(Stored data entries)
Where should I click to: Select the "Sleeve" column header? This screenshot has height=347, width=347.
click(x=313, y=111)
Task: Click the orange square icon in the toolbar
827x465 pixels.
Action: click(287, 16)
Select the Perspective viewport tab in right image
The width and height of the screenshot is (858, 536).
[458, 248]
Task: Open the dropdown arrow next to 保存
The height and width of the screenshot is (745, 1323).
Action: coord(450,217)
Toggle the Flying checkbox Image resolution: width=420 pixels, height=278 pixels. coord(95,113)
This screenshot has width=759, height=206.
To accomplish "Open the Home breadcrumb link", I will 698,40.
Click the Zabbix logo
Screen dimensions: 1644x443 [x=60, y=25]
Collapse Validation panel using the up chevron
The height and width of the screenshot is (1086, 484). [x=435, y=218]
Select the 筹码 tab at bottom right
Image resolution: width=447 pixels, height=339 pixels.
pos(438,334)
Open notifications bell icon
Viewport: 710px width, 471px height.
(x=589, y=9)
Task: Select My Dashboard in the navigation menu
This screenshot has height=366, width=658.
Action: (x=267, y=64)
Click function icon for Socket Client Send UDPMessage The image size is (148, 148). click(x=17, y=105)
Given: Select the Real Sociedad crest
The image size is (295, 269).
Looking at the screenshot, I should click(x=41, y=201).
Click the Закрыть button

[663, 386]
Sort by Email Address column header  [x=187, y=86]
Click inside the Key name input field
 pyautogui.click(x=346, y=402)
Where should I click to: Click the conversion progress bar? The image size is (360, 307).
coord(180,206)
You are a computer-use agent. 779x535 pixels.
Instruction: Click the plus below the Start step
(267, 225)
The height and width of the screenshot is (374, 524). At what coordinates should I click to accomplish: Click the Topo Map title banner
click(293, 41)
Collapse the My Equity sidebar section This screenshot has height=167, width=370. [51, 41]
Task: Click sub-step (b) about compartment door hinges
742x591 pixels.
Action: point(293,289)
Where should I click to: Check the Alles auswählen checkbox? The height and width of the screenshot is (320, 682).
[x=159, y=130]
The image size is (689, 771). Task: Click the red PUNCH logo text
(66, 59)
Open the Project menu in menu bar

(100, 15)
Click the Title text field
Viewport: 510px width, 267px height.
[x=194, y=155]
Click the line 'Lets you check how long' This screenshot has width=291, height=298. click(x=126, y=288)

* _WORK ORDER_: If a line of the records above contains the word "icon", count it; give only the total.

* _YOUR SOLUTION_: 3